Data Engineer

Location: Pittsburgh

Job Type: Full Time / Permanent

Why You Should Work for Us • Solve Challenging Problems: Our platform incorporates cutting-edge approaches to geospatial data, psychographic clustering, data enrichment and a dynamic visualization environment, all at scale. We’re working to break new ground by pulling insights from high-dimensional data. And we’re pushing ourselves to try new and better ways to approach every step of our process. • Have An Impact: Small but mighty, Our growth is due to big companies increasingly trusting us with supporting key decisions using their most sensitive data.
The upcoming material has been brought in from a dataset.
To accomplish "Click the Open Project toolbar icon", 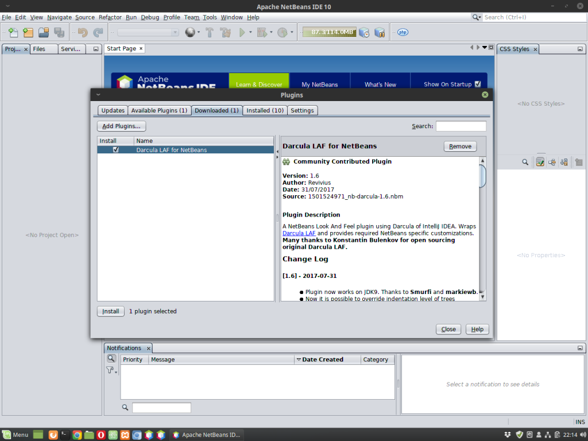I will pos(43,33).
What we do positively impacts the lives of millions of Americans (and beyond). • Make Positive Change in the World: Our solutions reduce paper consumption, help struggling families pay their bills, and promote clean energy. We also offer our platform for free to nonprofits and civic-oriented organizations. • Employee-Focused Culture: We support the individual needs of our team, offering schedule and work-from-home flexibility, health insurance, 401K, and three weeks of PTO. We also tailor growth opportunities, from skills training to industry conferences.

The ideal candidate brings together strong software engineering skills and cloud infrastructure expertise to ensure smooth and timely delivery of actionable insights to customers, leading engineering projects from concept to delivery, contributing to our data onboarding activities, and ensuring that our platform and supporting services are highly-available, secure, and well-maintained.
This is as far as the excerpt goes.